To Some, Lights Are Noisy
Scientists discover a rare condition in which people hear flashes of light.
Aug. 20, 2008— -- Scientists at the California Institute of Technology have discovered a new form of synesthesia, a rare but benign condition in which some people see the world quite differently than the rest of us. To them, letters or numbers have specific colors and tastes, may have specific shapes, because one sensory perception mysteriously leads to an automatic experience in a second sensory pathway.
Now, it turns out, some synesthetes hear sounds when they see movement or flashes of light.
The discovery took neurologist Melissa Saenz by surprise. She was running a program on her computer in the Caltech Brain Imaging Center when a group of students passed by. The screen on her computer showed bright lights moving rapidly back and forth, and a student asked a question that has precipitated a whole new field of inquiry.
"Out of the blue, one of the students asked, 'Does anyone else hear something when you look at that?'" Saenz said in a telephone interview. None of the others heard anything, because there was no sound associated with the lights.
Saenz interviewed the student at length, and determined that the student did, indeed, have synesthesia. Along with Christof Koch, professor of cognitive and behavioral biology at Caltech, Saenz searched the scientific literature for similar cases, but "no one had published a paper on auditory synesthesia, so it hadn't been reported before," she said.
It didn't take long for Saenz to locate three other people affiliated with Caltech, either students or members of the community, who also have auditory synesthesia. A series of experiments have demonstrated that the condition is quite real, and even somewhat beneficial to the synesthetes.

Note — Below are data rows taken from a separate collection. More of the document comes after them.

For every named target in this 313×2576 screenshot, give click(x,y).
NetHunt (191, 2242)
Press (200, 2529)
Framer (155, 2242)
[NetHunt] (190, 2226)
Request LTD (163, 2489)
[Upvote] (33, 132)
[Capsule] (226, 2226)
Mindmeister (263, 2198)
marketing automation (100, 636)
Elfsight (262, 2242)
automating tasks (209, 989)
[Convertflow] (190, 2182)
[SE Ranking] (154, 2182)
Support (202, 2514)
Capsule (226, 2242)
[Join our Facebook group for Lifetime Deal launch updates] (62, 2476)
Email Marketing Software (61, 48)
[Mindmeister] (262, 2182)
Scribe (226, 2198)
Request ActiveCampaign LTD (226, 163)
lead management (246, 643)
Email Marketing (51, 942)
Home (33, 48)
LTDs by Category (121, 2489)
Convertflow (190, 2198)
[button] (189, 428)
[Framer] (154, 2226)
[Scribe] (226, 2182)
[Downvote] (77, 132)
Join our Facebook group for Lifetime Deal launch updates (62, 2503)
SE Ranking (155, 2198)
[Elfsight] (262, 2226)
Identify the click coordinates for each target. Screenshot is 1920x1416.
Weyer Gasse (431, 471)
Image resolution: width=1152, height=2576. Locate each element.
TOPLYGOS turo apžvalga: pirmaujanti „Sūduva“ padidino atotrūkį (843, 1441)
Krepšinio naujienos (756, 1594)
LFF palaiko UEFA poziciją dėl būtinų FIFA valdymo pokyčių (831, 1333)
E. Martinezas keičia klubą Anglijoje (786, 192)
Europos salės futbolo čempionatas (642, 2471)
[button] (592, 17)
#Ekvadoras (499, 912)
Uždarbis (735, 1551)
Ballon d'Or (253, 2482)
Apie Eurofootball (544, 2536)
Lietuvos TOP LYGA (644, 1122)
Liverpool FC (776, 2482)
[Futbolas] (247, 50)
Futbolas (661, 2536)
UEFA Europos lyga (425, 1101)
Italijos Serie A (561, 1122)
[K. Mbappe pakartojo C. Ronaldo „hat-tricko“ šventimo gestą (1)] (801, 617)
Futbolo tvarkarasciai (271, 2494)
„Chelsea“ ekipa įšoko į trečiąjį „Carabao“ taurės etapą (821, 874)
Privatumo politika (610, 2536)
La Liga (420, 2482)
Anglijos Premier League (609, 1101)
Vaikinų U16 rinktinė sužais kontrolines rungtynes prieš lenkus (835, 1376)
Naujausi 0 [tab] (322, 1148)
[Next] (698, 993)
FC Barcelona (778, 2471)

"They have a slightly enhanced soundtrack in life," she said, and she suspects they are more numerous than had been thought, especially since a new form of the condition has been discovered.
Saenz believes auditory synesthetes have not been known about before because objects that move, and bright flashes of light, often occur with sounds, so it's a little harder to detect. In some cases, she said, synesthetes may realize they are different when they hear sounds where there clearly should be none, like sounds coming from a television set when the audio is turned off.